As the core component of wind power generation, the performance of wind turbine blades directly determines power generation efficiency and the overall economic benefits of wind farms. However, blade icing poses a hidden “time bomb.”

Once the blades become iced, power output drops dramatically. The ice layer adds weight to the blades and alters their finely tuned aerodynamic profile, resulting in a significant decline in wind energy capture efficiency—and consequently, a sharp reduction in electricity generation. Moreover, blade icing severely shortens equipment lifespan, leads to frequent malfunctions, increased maintenance costs, and may even cause blade fracture. Additionally, falling ice from rapidly rotating blades can pose serious threats to surrounding environments and personnel safety.

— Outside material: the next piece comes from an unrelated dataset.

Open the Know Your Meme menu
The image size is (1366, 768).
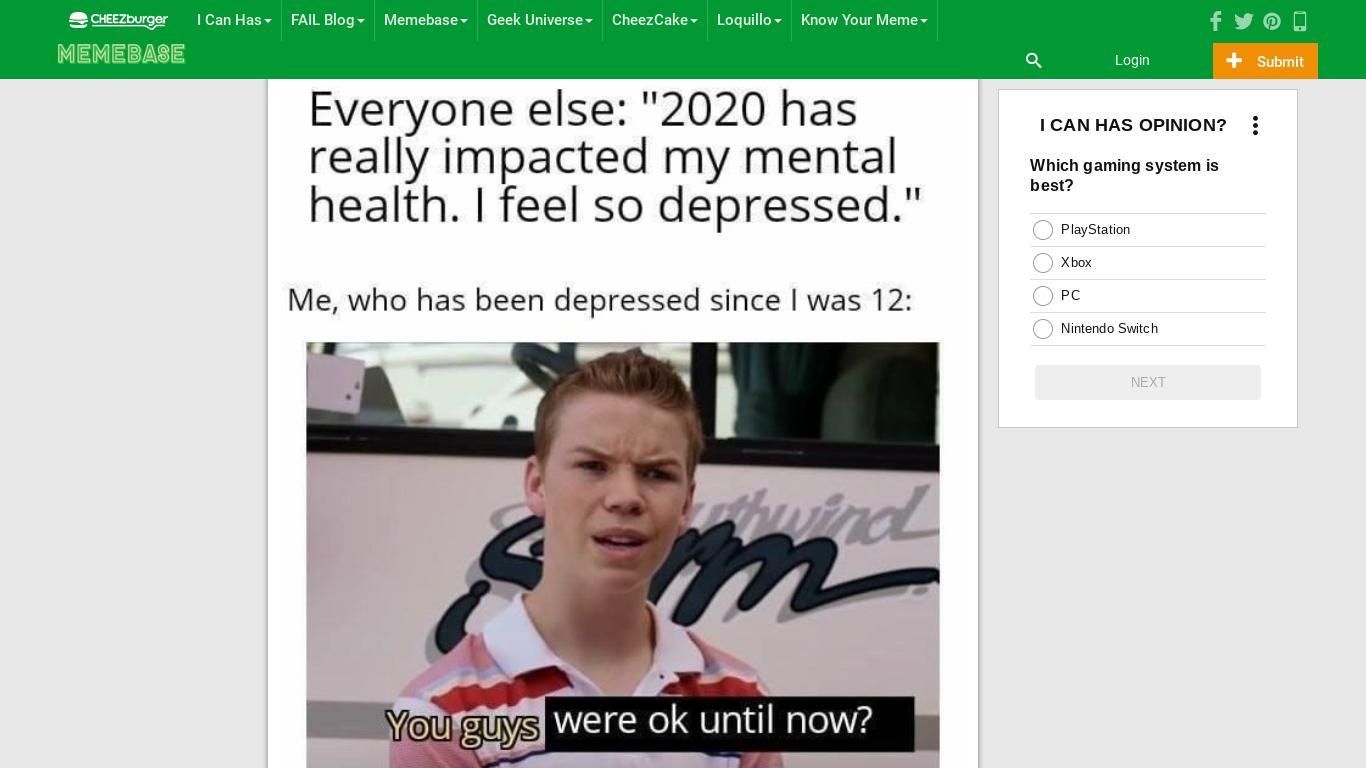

To tackle blade icing, applying anti-corrosion coatings proves to be an effective strategy. Before coating, the blade surface must be thoroughly cleaned of grease and impurities to ensure strong adhesion. Then, a sequence of coatings is applied: graphene-based low-surface-energy primer, polyurethane topcoat, and Mengneng's anti-icing finish. Throughout the process, strict adherence to application standards is essential, with precise control over coating thickness and uniformity to ensure coating quality.

In this way, anti-corrosion coatings not only effectively prevent blade icing but also significantly extend blade service life—safeguarding the stable and efficient operation of wind power systems.